I tried to implement [time-evolving block decimation (TEBD)](https://en.wikipedia.org/wiki/Time-evolving_block_decimation) to compute the time-evolution but could not quite get it to work with the C++ version of ITensor.
However, I got it to work with the Julia version of ITensor, [ITensor.jl](https://github.com/ITensor/ITensors.jl) and you can use my project [MPSToolkit.jl](https://github.com/f-koehler/MPSToolkit.jl) for that.

## Available Models

### 1D Spin Systems

#### Transverse-Field Ising Model

- [Wikipedia](https://en.wikipedia.org/wiki/Transverse-field_Ising_model)
- [example input](examples/transverse_ising_1d.json)

$$
H=\sum\limits_{i=1}^{L-1}\left(
J\sigma_{i}^{z}\sigma_{i+1}^{z}
\right)
+\sum\limits_{i=1}^{L}\left(
h_x\sigma_{i}^{x}
+h_z\sigma_{i}^{z}
\right)
$$

#### Long-Range Transverse-Field Ising Model

$$
H=\sum\limits_{i=1}^{L-1}\sum\limits_{j=1}^{i}\left(
\frac{J}{{|i-j|}^{\alpha}}\sigma_{i}^{z}\sigma_{i+1}^{z}
\right)
+\sum\limits_{i=1}^{L}\left(
h_x\sigma_{i}^{x}
+h_z\sigma_{i}^{z}
\right)
$$

with an optional cutoff radius for the interaction.

#### Heisenberg Model

- [Wikipedia](https://en.wikipedia.org/wiki/Quantum_Heisenberg_model)

$$
H=\sum\limits_{i=1}^{L-1}\left(
J_x\sigma_{i}^{x}\sigma_{i+1}^{x}
+J_y\sigma_{i}^{y}\sigma_{i+1}^{y}
+J_z\sigma_{i}^{z}\sigma_{i+1}^{z}
\right)
+\sum\limits_{i=1}^{L}\left(
h_x\sigma_{i}^{x}
+h_y\sigma_{i}^{y}
+h_z\sigma_{i}^{z}
\right)
$$

#### Long-Range Disordered XY Spin Glass

### 1D Bosonic Systems

#### Bose-Hubbard Model (1D)

- [example input](examples/bose_hubbard_1d.json)
- [Wikipedia](https://en.wikipedia.org/wiki/Bose%E2%80%93Hubbard_model)

$$
H=-J\sum\limits_{i=1}^{L-1}\left(
b_{i}^{\dagger}b_{i+1}
+b_{i+1}^{\dagger}b_{i}
\right)
+\frac{U}{2}\sum\limits_{i=1}^{L}
n_i(n_i-1)
$$

A new model can be added by adding it to the `models` source folder (take inspiration from [`transverse_ising_1d.hpp`](https://github.com/f-koehler/dmrg/blob/main/mpskit/models/transverse_ising_1d.hpp), [`transverse_ising_1d.cpp`](https://github.com/f-koehler/dmrg/blob/main/mpskit/models/transverse_ising_1d.cpp), etc.).
Afterwards it has to be registered in the model registry (see [`registry.cpp`](https://github.com/f-koehler/dmrg/blob/main/mpskit/models/registry.cpp)).

## Dependencies

- `cmake`
- `gcc>=8` or `clang>=6`
- `boost`
- `hdf5`

## Compilation

Compilation of the project is an easy two-step process.

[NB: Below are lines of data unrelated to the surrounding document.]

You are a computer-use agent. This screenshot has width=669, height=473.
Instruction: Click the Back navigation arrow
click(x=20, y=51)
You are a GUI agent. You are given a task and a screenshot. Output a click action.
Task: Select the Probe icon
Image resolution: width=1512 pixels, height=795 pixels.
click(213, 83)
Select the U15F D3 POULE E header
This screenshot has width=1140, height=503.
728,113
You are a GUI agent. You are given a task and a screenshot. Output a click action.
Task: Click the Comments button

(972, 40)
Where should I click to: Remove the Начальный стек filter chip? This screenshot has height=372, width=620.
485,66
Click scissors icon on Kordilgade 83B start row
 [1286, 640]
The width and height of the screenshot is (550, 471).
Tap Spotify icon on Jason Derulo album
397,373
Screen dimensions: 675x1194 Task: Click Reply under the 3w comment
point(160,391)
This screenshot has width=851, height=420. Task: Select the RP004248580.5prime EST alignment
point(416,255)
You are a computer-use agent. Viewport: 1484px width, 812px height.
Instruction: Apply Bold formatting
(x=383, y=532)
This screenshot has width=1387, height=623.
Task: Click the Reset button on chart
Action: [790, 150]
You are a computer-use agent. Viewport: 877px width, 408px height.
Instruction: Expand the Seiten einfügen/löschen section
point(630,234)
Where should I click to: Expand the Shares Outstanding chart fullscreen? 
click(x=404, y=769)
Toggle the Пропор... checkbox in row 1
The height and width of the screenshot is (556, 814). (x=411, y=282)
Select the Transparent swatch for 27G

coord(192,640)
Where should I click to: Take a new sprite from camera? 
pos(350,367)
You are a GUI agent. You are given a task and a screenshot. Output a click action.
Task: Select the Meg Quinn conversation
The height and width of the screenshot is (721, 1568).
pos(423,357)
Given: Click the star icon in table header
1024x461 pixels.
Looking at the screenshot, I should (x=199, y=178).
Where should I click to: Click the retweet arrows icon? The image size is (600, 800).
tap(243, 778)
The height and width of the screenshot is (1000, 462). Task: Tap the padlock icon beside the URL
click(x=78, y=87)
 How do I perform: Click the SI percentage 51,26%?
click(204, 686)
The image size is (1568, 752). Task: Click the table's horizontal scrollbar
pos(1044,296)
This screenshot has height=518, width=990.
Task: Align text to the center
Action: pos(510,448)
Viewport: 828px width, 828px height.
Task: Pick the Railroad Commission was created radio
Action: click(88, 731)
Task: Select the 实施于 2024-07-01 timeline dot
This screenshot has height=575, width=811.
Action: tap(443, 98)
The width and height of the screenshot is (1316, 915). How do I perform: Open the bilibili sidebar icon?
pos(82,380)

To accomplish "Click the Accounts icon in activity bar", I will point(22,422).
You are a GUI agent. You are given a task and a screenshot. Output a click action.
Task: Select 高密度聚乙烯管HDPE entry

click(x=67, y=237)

### 1. Configure the project

Run

```bash
cmake -B build -DCMAKE_BUILD_TYPE=Release
```

from the project directory to create a `build/` directory.
You can specify the C++ compiler by setting the `CXX` environment variable, e.g. `export CXX=clang++`, before invoking the CMake command.

If you are developing based on this you might want to create a Debug build for testing instead (not recommended for actual simulation due to reduced performance).
In order to achieve this replace the CMake command above with

```bash
cmake -B build -DCMAKE_BUILD_TYPE=Debug
```

### 2. Compile the code

After step one just run

```bash
cmake --build build
```

to compile the code.
The `build/` folder will then contain the `mpskit` executable.

## Running the program

You can consult `mpskit --help` to see the command line options this programs has to offer.